Walid: Well, because I researched the archives of my family heritage, the Shoebat clan comes from Harris Ben Cobb [see below], a Jew who converted to Islam. Before him he knew Harris Ben Cobb comes from a Ashomel Ben Adaya, no Muslim has the name Shomoel in fact if you look at Wikipedia Shomoel Ben Adaya was a Jew who created [sic] to Islam in Yemen.
This makes little sense. First, Samaw’al ibn ‘Adiya was a pre-Islamic Arab poet in Yemen who was either a convert to Judaism or of Jewish descent, not a Jewish convert to Islam (as “Shmu’el Ben Adaya”, he has a street named after him in Jerusalem). Second, “Cobb” is an English surname, and “Harris” is an English first name. Perhaps there’s a Jewish “Ben Cobb” surname of which I am unaware, but either way, it seems unlikely that a person with such a name would be the origin of the Palestinian Shuaybat clan, or that the family of such a person could be traced back to a sixth-century Yemeni poet.
It’s also not clear how he would have Jewish ancestry on his American side. According to his own account in Why We Left Islam (blogged here), he states that (pp. 19-20):
My maternal grandfather, F.W. Georgeson… was a great friend of Winston Churchill.
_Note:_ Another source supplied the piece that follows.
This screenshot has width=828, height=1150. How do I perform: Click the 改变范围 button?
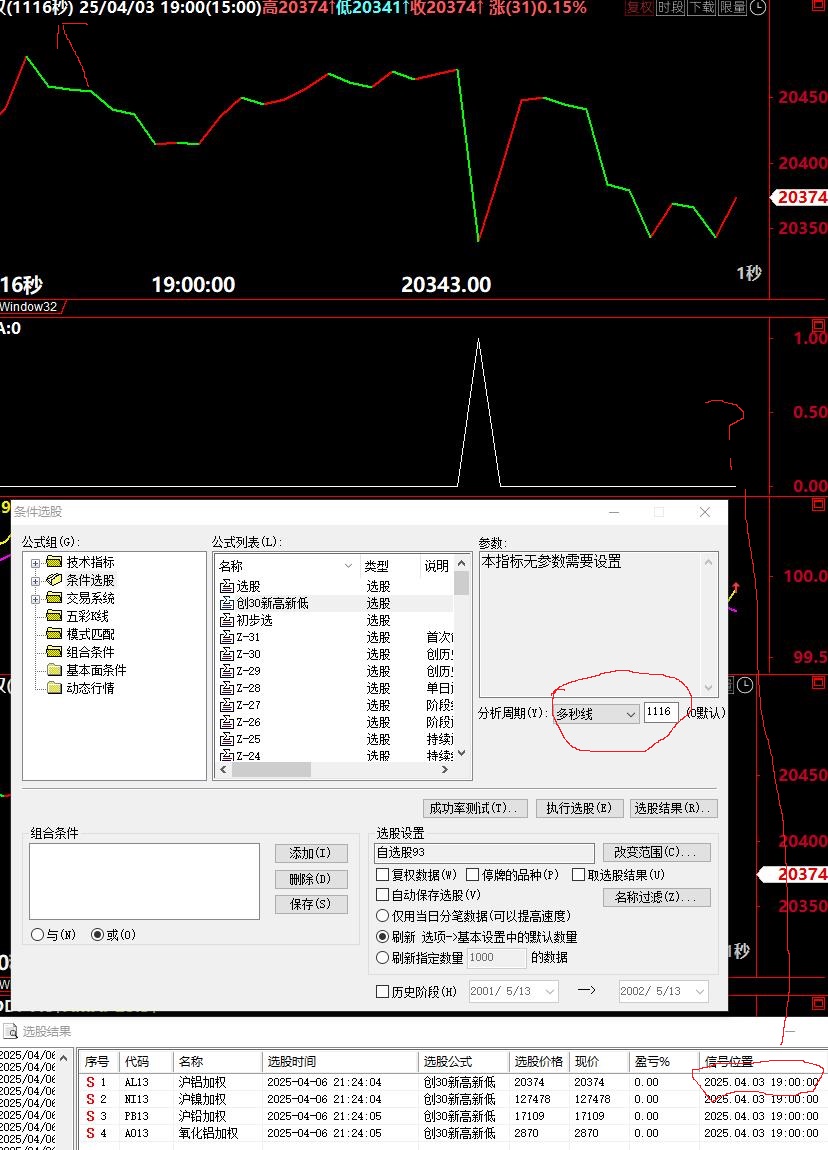[656, 853]
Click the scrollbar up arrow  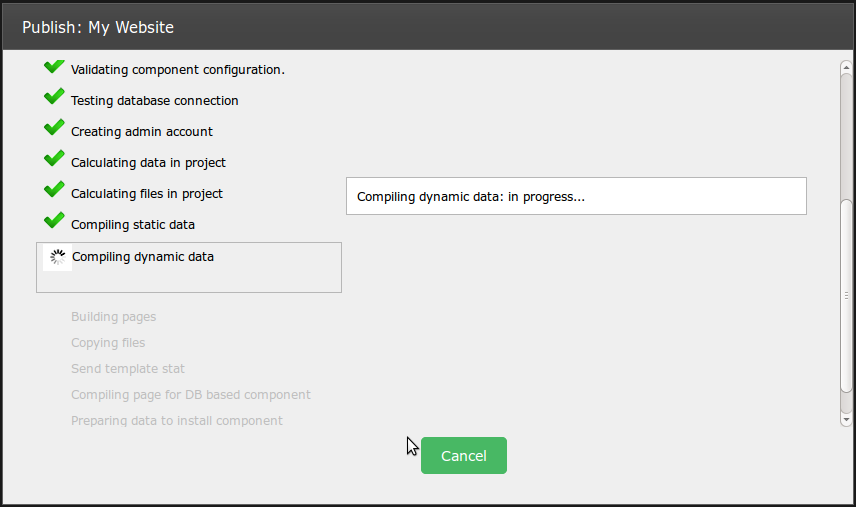pos(846,66)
Frederick W. Georgeson was the mayor of Eureka, California; according to a 1915 biography here, he was born in Scotland, and his wife was from Iowa and named Thompson. However, elsewhere he names Georgeson as his “Great Grandfather”, and from the birth date (F.W. was born in 1858) it seems likely that there is at least one intermediate generation (Incidentally, Georgeson’s supposed association with Churchill appears to have eluded the attention of historians and biographers).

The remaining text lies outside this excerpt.